• _Work order A_
The passage on hiring talent for global business services (GBS) says GBS work is now about several things rather than functional mastery. List all of them.
• _Work order B_
Continue the passage on hiring GBS talent from the point where it ends.

We say we want future-ready talent, then hand them a job description stuck in 2018.”

  • Industry tunnel vision
    It’s tempting to think a GBS leader from CPG will crush it in another CPG. But what you really need are people fluent in systems thinking, orchestration, and change—not necessarily someone who knows how to invoice a supermarket. When you fish in the same pond, you catch the same fish. But today’s GBS leader might be sitting in a startup or working in CX, not buried in a traditional function. AI collapses the boundaries—we need people who integrate, not conform.

So, what’s the fix—especially since AI’s in the mix?

  1. Redefine talent for an agentic GBS future

AI isn’t just a tool—it’s a catalyst for redefining GBS. What used to be about functional mastery is now about orchestration, interpretation, and value framing. We need integrators, not operators.

The best GBS talent today understands how to partner with AI—without losing the plot.”

2. Mount a purposeful, multi-channel talent campaign
Don’t assume the right candidate is scrolling job posts. Use LinkedIn as a signal tool, not a search strategy. If your inbox is empty after a week, shift gears. Tap your network. Solicit referrals. And yes, bite the bullet and engage real search—even at the director level. The ROI from hiring a needle-mover will more than offset the fee.

• _Record extracts_
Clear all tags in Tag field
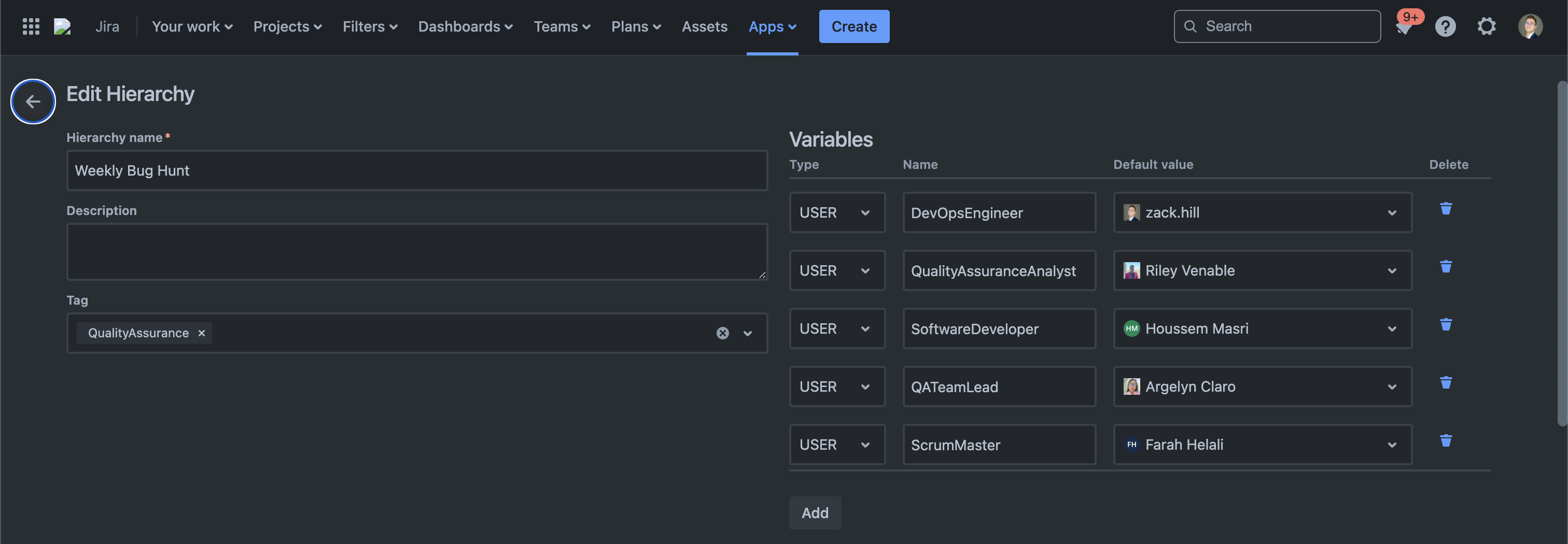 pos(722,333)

--

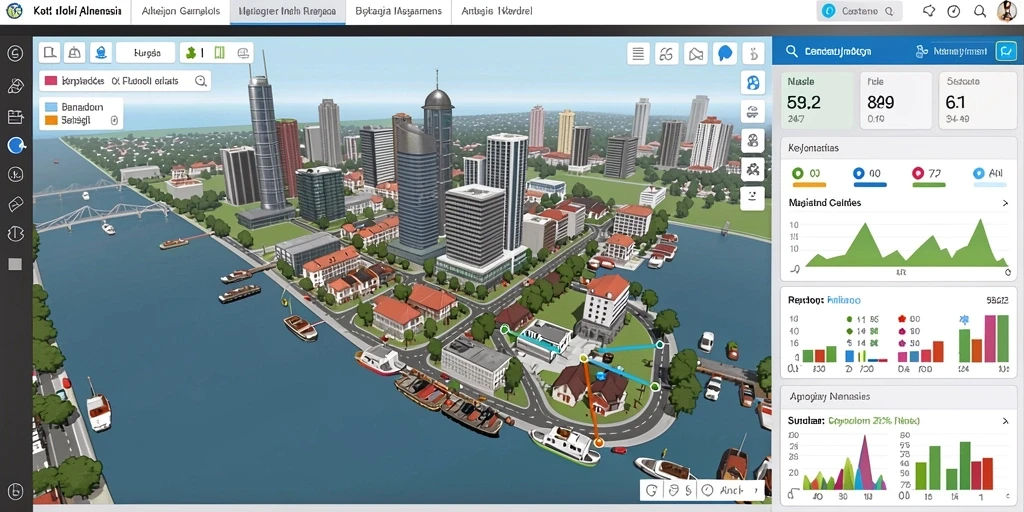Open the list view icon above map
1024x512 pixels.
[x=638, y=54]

• _Written reply A_
Orchestration, interpretation, and value framing.

• _Written reply B_
3. Treat every vacancy as a redesign moment
When a role opens, don’t reflexively refill. Pause. Rethink. Could this be the moment to bring in someone who’s built something digital from scratch? Or led a failed AI pilot and knows how to avoid the scars? Ask where’s the model headed? What new muscle do you need to build for the next phase? Take time to realign, not just replace. Redesign the work before you replace the worker.

4. Look outside the bubble
Don’t just poach from your competitor across the river. Look to industries or regions where GBS has scaled differently—or where talent has had to hustle in under-resourced environments. Some of the best talent comes from places that had to invent solutions rather than inherit them.

5. Stop thinking in silos
Talent today doesn’t fit neatly in a function. Your best transformation lead might have started in marketing. Your best process thinker might have built their chops in a product team. Resume bias is the enemy of capability.

6. Search within your own four walls
Talent might already be under your roof. The person running an underappreciated regional COE might be your next transformation leader. But if you never look beyond headquarters or ignore talent without the “right” title, you’ll miss them. Make internal talent visibility a real priority—not just a slide on a dashboard.

7. Rewire the spec to match the work
Ditch the bullet points that sound like they were written in a vacuum. Instead, write JDs that reflect the reality of the role. Does it require stakeholder management in 15 time zones? Say that. Does it need someone who can navigate a landlord governance model with no formal authority? Say that. Write for the work, not the legacy.

Start with the work. Then find the person—not the other way around.”

8. Modernize the pitch
Top talent wants meaning and impact—not a maintenance gig. If you’re embedding AI, piloting digital squads, or reinventing process delivery, say so. Don’t hide the transformation behind legacy language.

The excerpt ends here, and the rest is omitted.